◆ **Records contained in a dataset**
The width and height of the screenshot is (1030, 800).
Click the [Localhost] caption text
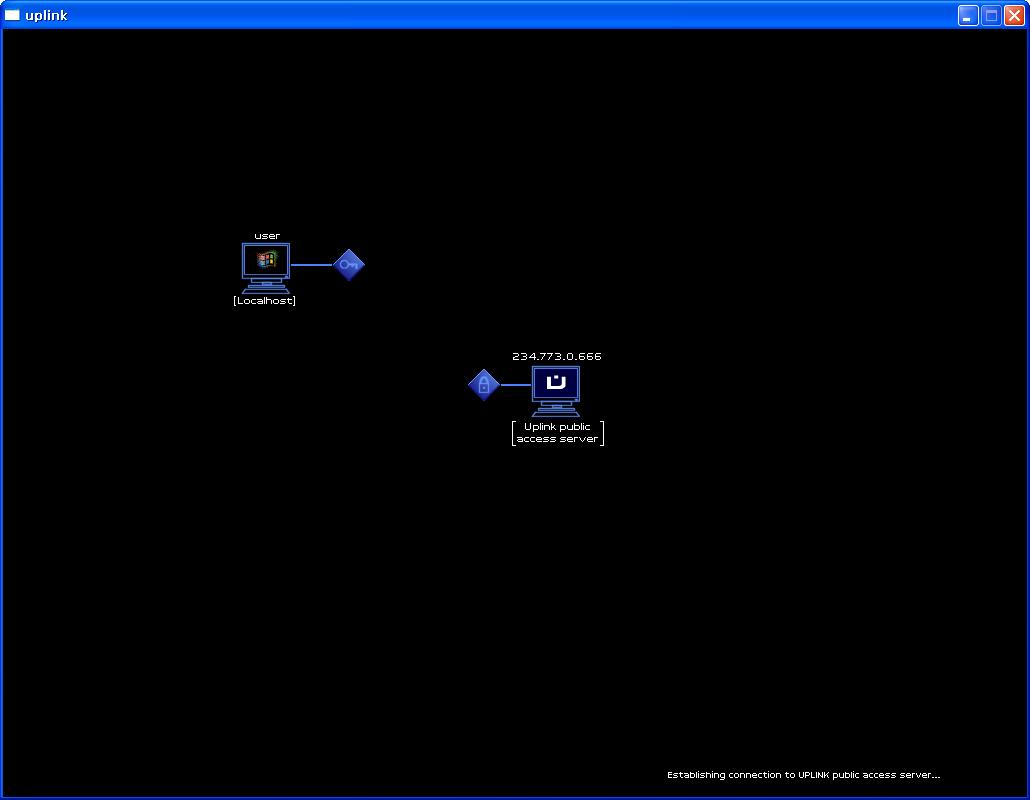coord(264,301)
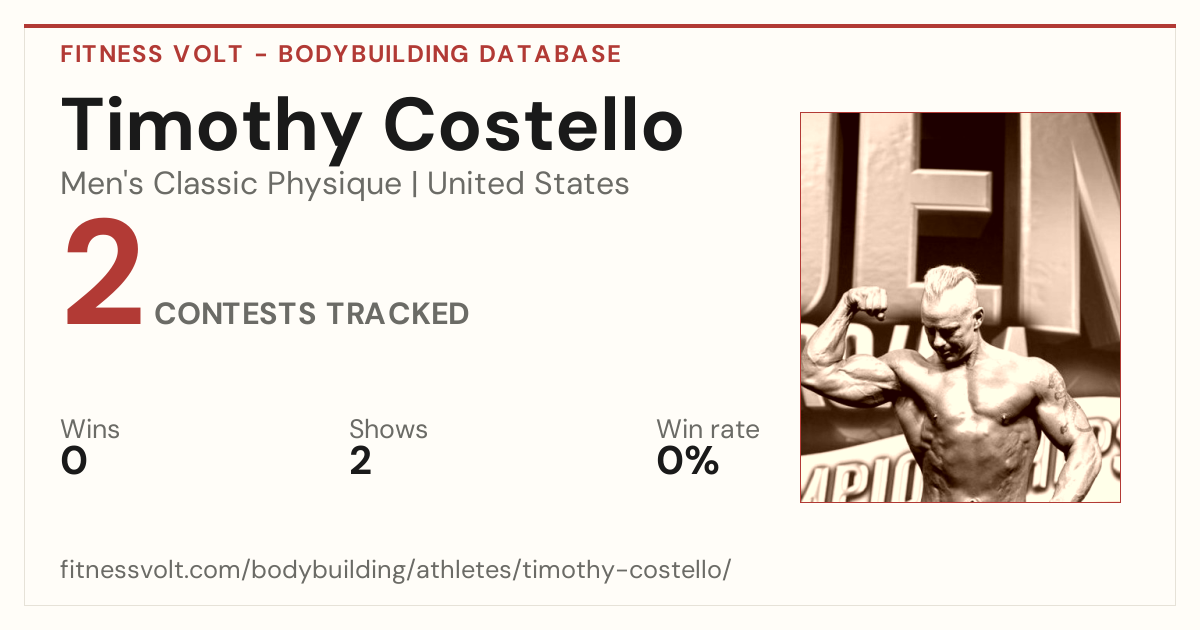Click the Shows stat label

coord(388,430)
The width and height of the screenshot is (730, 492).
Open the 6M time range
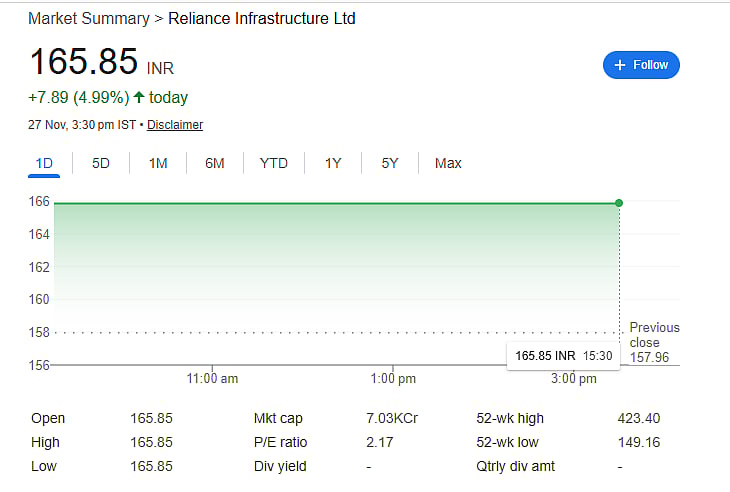(215, 163)
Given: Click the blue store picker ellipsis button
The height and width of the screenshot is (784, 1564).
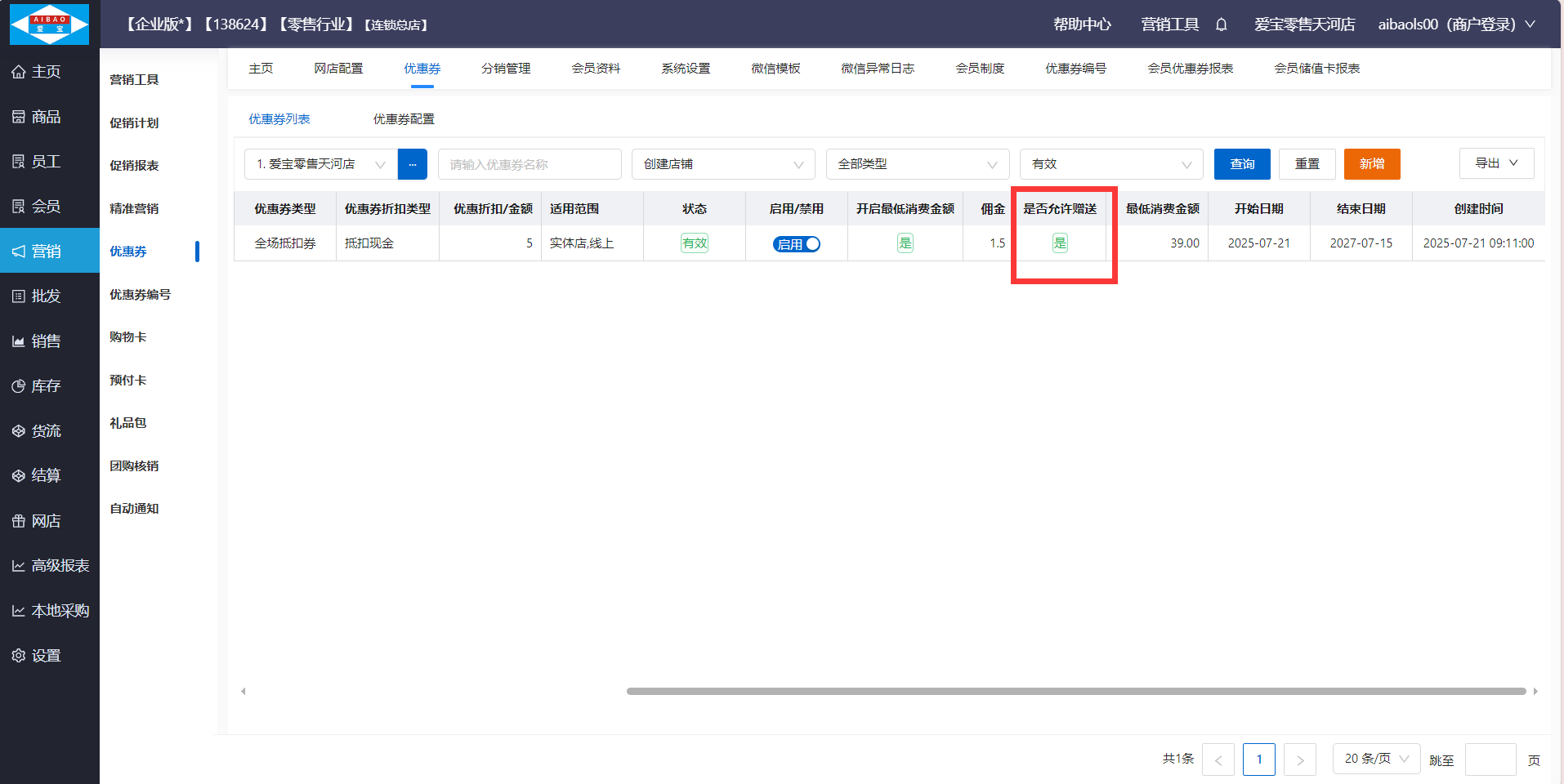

◆ **What is needed**
Please reproduce, word for word, only the lines from the line that holds "The width and height of the screenshot is (730, 492)." through the final line of the entries above, omitting any pictures.

◆ **Result of the exercise**
The width and height of the screenshot is (730, 492).
Open the 6M time range
(215, 163)
Given: Click the blue store picker ellipsis button
The height and width of the screenshot is (784, 1564).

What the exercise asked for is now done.